## OBJECTIVES
1) Answer these about the passage on Midwestern economic growth:
(a) According to the CSG Midwest and GrowthEconomics report, for how long has the region lagged behind the nation in job creation and per-capita disposable income?
(b) Which two organizations produced the State New Economy Index?
(c) What rank did Illinois receive on that index?
2) Retype everything in the passage on Midwestern economic growth from "Midwestern states have not" down to "the new economy.".

## EXTRACT PROVIDED
Midwestern states have not kept pace with the rest of the nation on many measures of growth and prosperity. For example, a recent report by CSG Midwest and GrowthEconomics showed that the region has lagged behind the nation in terms of job creation and per-capita disposable income for the past four decades.

Furthermore, many Midwestern states have struggled when it comes to having innovative, entrepreneurial economies. The most recent State New Economy Index, produced by the Kauffman Foundation and the Information Technology and Innovation Foundation, placed eight Midwestern states in the bottom half of rankings that measure how well states are competing in the new economy.
Only Minnesota(14), Illinois (16) and Michigan (17) were listed in the top half. The composite index includes factors such as the number of knowledge-economy jobs, entrepreneurial activity, access to venture capital, research and development activity, and the strength of a state’s digital and technology infrastructures.

## RECORDED DATA
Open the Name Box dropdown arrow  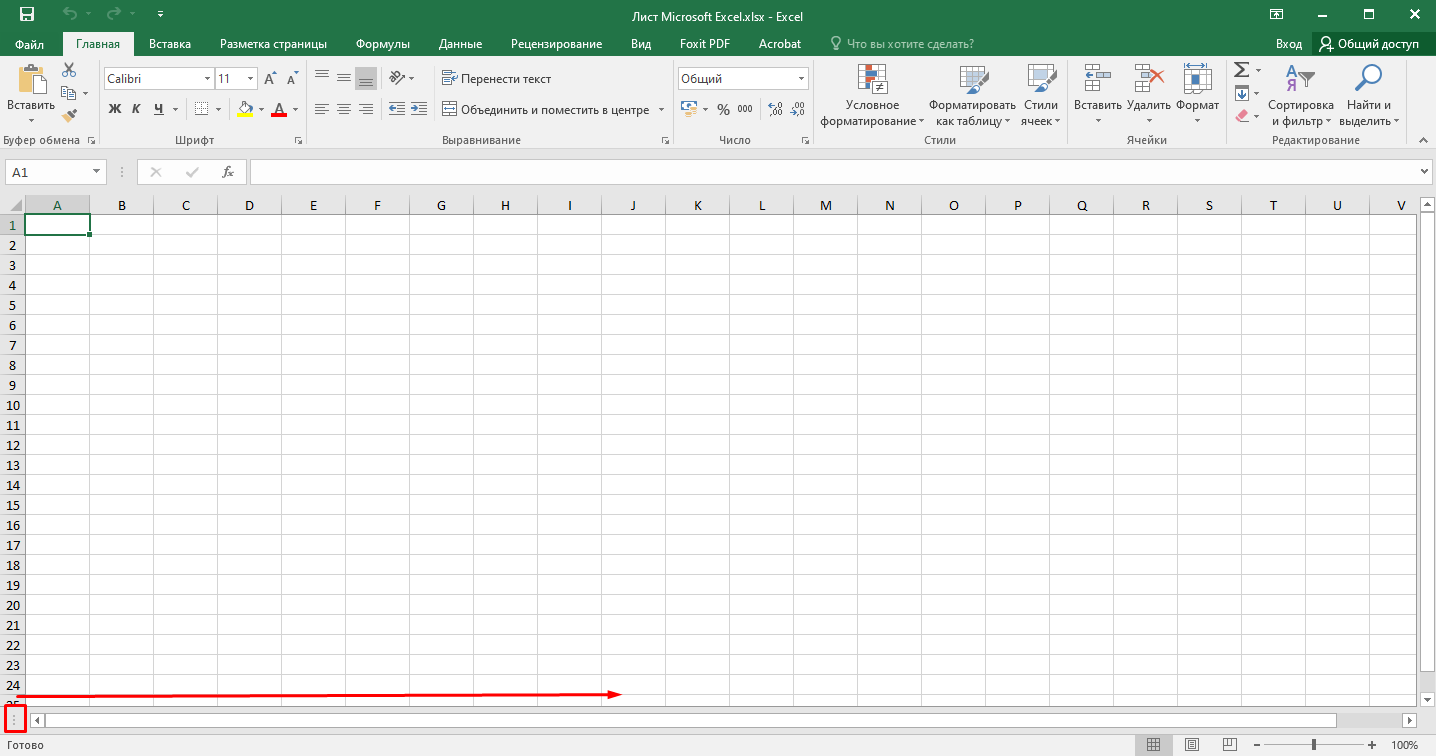click(96, 172)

## FULL ANSWERS
1)
(a) For the past four decades.
(b) The Kauffman Foundation and the Information Technology and Innovation Foundation.
(c) 16.

2)
Midwestern states have not kept pace with the rest of the nation on many measures of growth and prosperity. For example, a recent report by CSG Midwest and GrowthEconomics showed that the region has lagged behind the nation in terms of job creation and per-capita disposable income for the past four decades.

Furthermore, many Midwestern states have struggled when it comes to having innovative, entrepreneurial economies. The most recent State New Economy Index, produced by the Kauffman Foundation and the Information Technology and Innovation Foundation, placed eight Midwestern states in the bottom half of rankings that measure how well states are competing in the new economy.